Have you ever been harmed in your life by having low self-esteem or not feeling capable to do something?
Don’t feel sad, it’s not all right, but will be.
Nowadays is often to find books, classes or even coaches promising to give you a “cure” to low self-esteem. But despite the endless array of articles, programs, and products ensuring to enhance our self-esteem, the reality is that many of them do not work and some are even likely to make us feel worse.
Part of the problem is that our self-esteem is rather unstable, it can alternate by the moment. Further complicating matters, our self-esteem comprises both our global feelings about ourselves as well as how we feel about ourselves in the specific domains of our lives
It is certainly possible to improve our self-esteem if we go about it the right way.

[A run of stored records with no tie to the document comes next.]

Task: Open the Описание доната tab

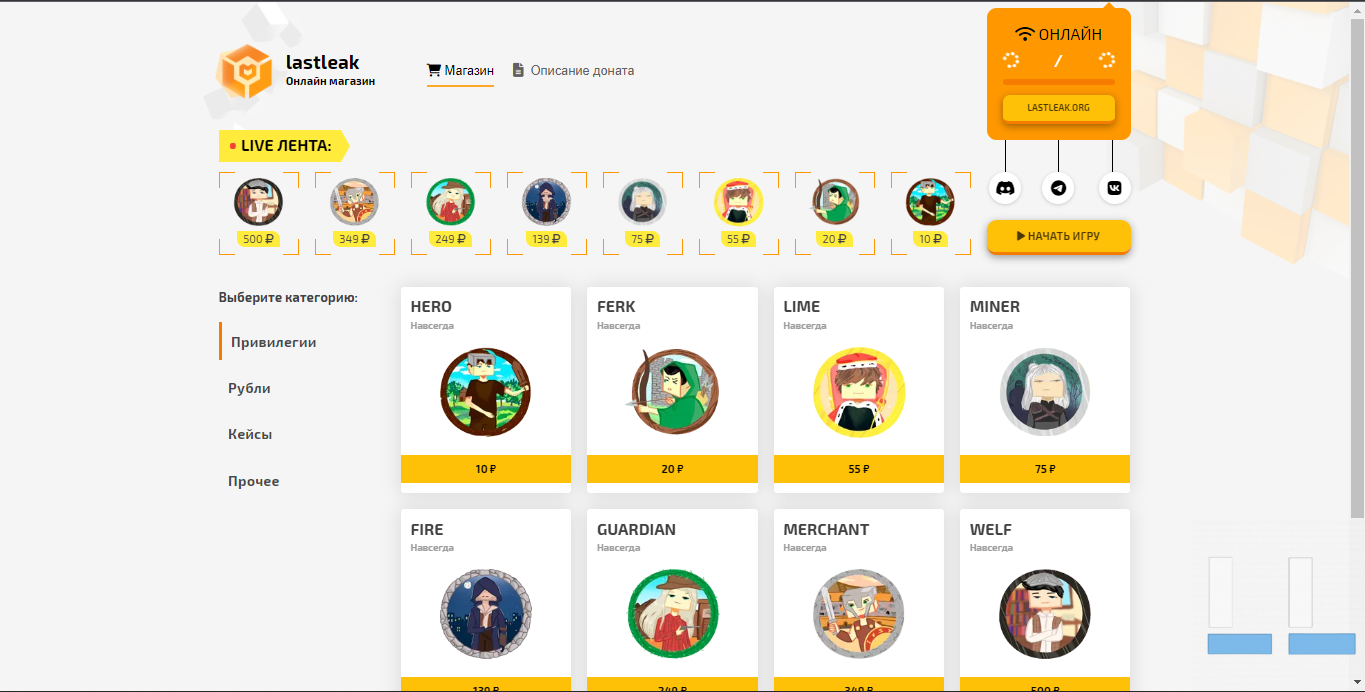Action: 573,71
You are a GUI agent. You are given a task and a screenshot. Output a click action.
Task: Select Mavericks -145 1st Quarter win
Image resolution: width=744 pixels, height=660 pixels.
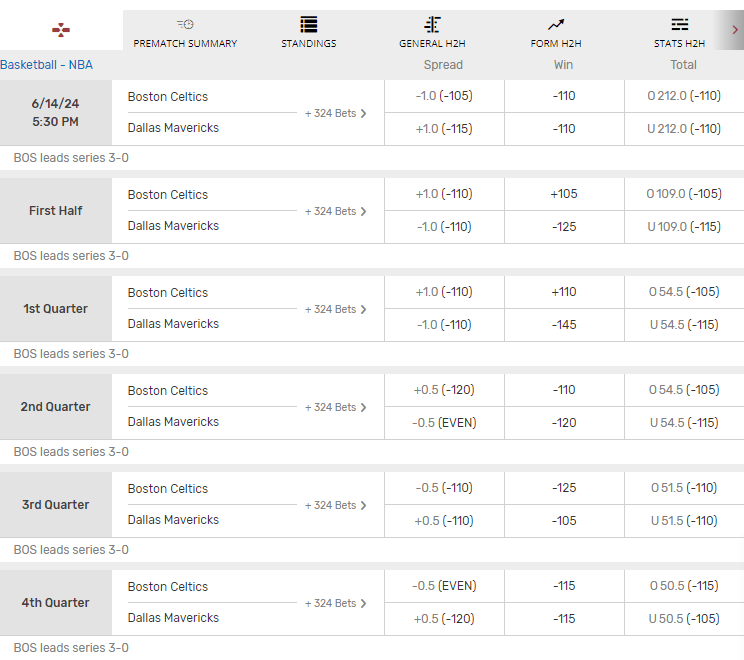(564, 325)
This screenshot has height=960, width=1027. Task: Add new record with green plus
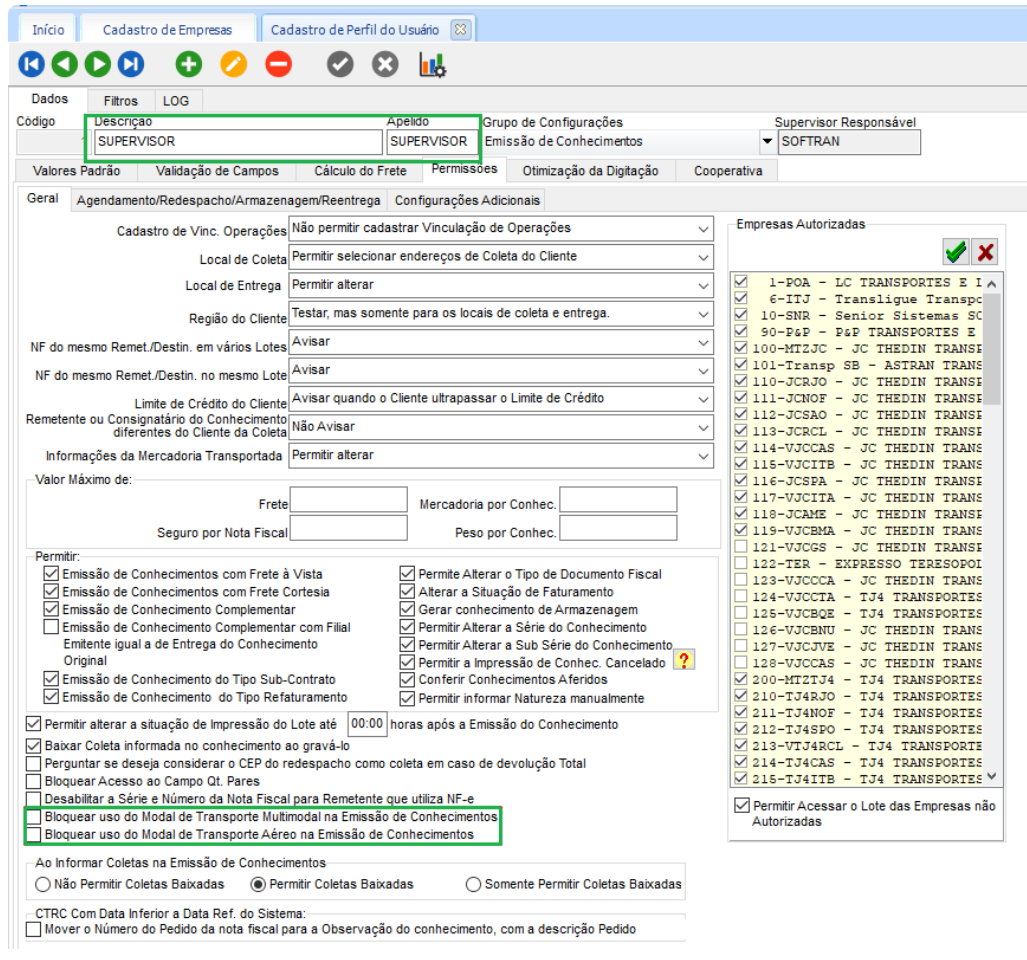pyautogui.click(x=188, y=65)
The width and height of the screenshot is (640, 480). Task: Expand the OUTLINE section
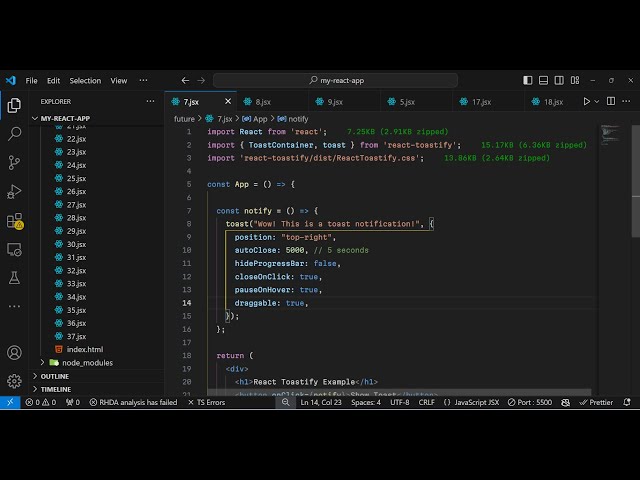click(55, 376)
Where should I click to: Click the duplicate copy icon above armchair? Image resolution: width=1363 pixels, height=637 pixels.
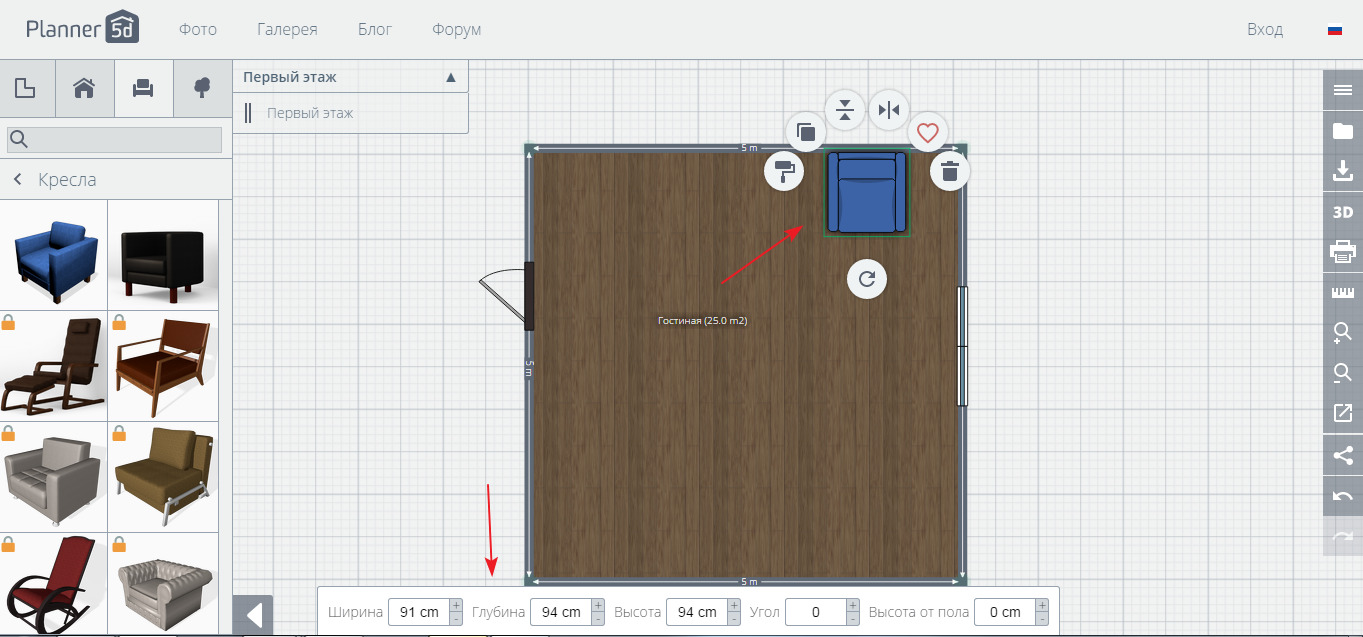(806, 131)
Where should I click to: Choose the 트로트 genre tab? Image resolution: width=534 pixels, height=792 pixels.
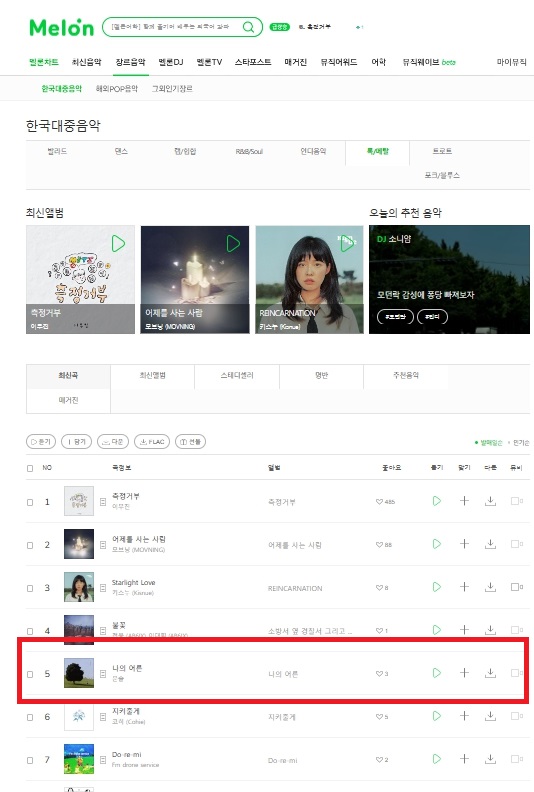click(442, 151)
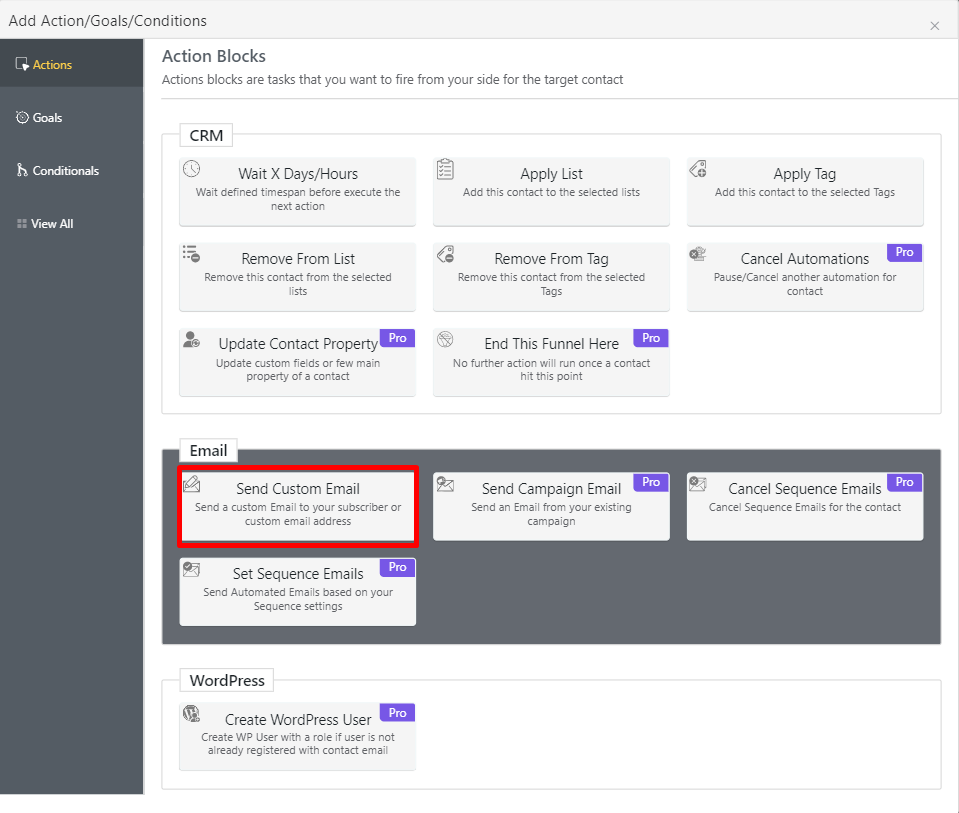Click the Pro badge on Send Campaign Email

click(651, 482)

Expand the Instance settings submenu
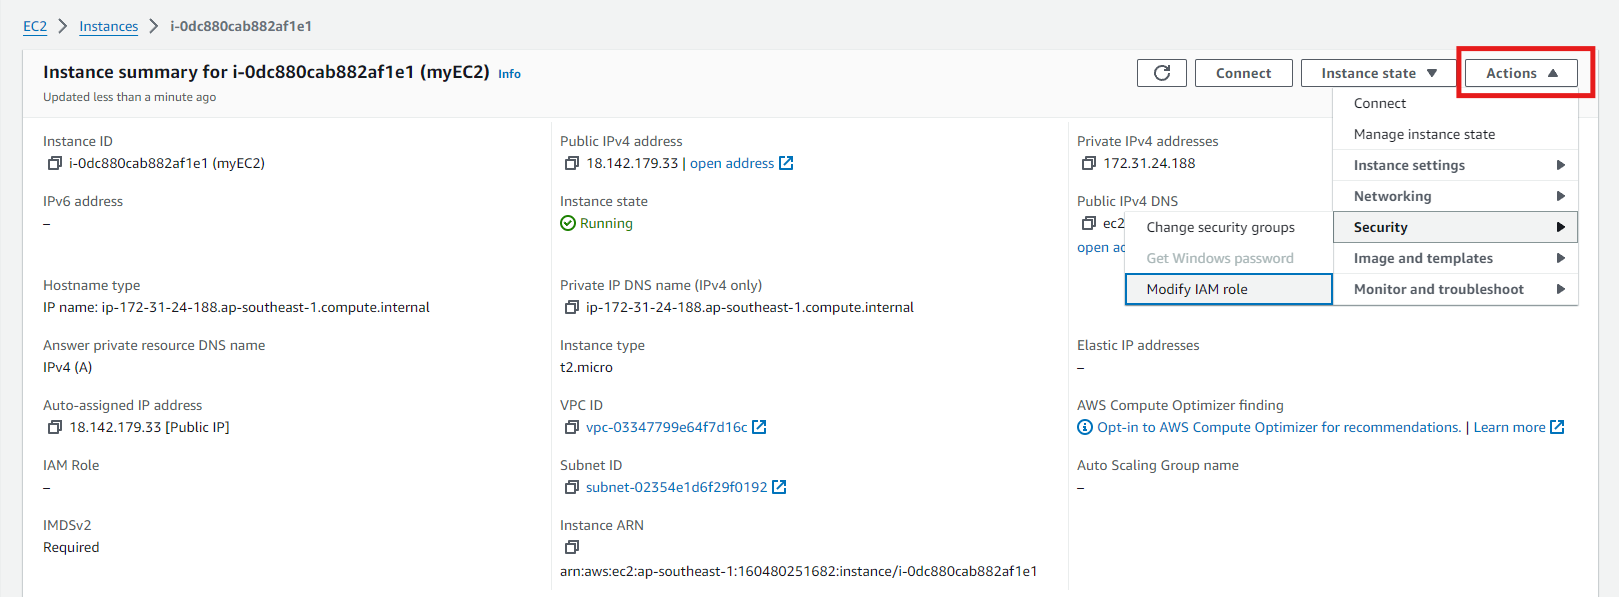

1. The first step is to find out how are these feelings affecting you.
Do you feel that nothing suits you, no clothes work, that everyone will notice your hair, that you have failed or things like that?
One of the main reasons for low self-esteem is a constant feeling of guilt. Whether we are not doing something or what has been done, we often hold back the feeling that we are guilty of the life we are leading. Try to eliminate this feeling by increasingly embracing the lightness of being free beings and that if we are acting harmful to ourselves or to each other, the opportunity for change is present with each new second.
2. Deal with failures as part of life
Failures are necessary. "you've missed, but you've tried" and how great that you are trying. Try to forget and take care of yourself. Tough times improve us and teach us to prevent mistakes in the future.
3. Stop comparing yourself with other people
It's easier to just tell you that, sounds obvious, but it's worth a try. Feeling diminished when faced with another woman's beauty, for example, is not a nice emotion to keep. Each one is beautiful, interesting and happy in its own way - and creating imaginary rankings of people won't get you anywhere.
Surely your life was not only made from mistakes. Just the fact that you exist and are alive is a victory to be celebrated. Make each new goal achieved a positive and contented impulse that will lead you toward your physical and mental balance.
4. Be Grateful
Being grateful has the power to cultivate better experiences. When we see all the good around us, especially the good within us and the actions we do in the world, we are happier and can push ourselves to better attitudes.
5. Identify your competencies and develop them
Self-esteem is built by demonstrating real ability and achievement in areas of our lives that matter to us. If you pride yourself on being a good cook, throw more dinner parties. If you’re a good runner, sign up for races and train for them. In short, figure out your core competencies and find opportunities and careers that accentuate them.
6. Understand what works for you
What makes you feel more confident is practicing an exercise? Learn something new? Do some activity where you already have a domain? Have a closer contact with people?
Find what works for your situation and come back to it whenever you feel your self-esteem diminishing.
7. Know how to choose your friendship/dating
To know how to choose the people you spend your time with, and most of all, what you share with each other, ask yourself: Do you really trust them?
More important than say “be yourself,” this advice should be given more often: pay close attention and choose the people next to whom you will actually act 100% spontaneously.
8. Treat Your Self
Allow yourself a few tidbits once in a while. Even if it is a piece of cake after lunch or maybe that beautiful bodysuit, which is a great deal btw.
Taking care of yourself, your thoughts and your attitudes is something that increases our self-esteem and, consequently, helps you to perform all the activities of your daily routine with more tranquillity, clarity and, of course, confidence.
9. Live in the present
The most important act of growing self-esteem is living in the now. No matter what has already been done or what will happen, what can you do right now to be more confident and happy just by who you are?
Living in the present is the best gift you can give yourself.
10. Affirm your real worth
Make a list of qualities you have that are meaningful in the specific context. For example, if you got rejected by your date, list qualities that make you a good relationship prospect (for example, being loyal or emotionally available); if you failed to get a work promotion, list qualities that make you a valuable employee (you have a strong work ethic or are responsible). Then choose one of the items on your list and write a brief essay (one to two paragraphs) about why the quality is valuable and likely to be appreciated by other people in the future. Do the exercise every day for a week or whenever you need a self-esteem boost.
Find out more here.
Self-esteem is a constant dedication, be the love of your life, feel great, be awesome! Love yourself and you’ll see everything more pretty and colorful.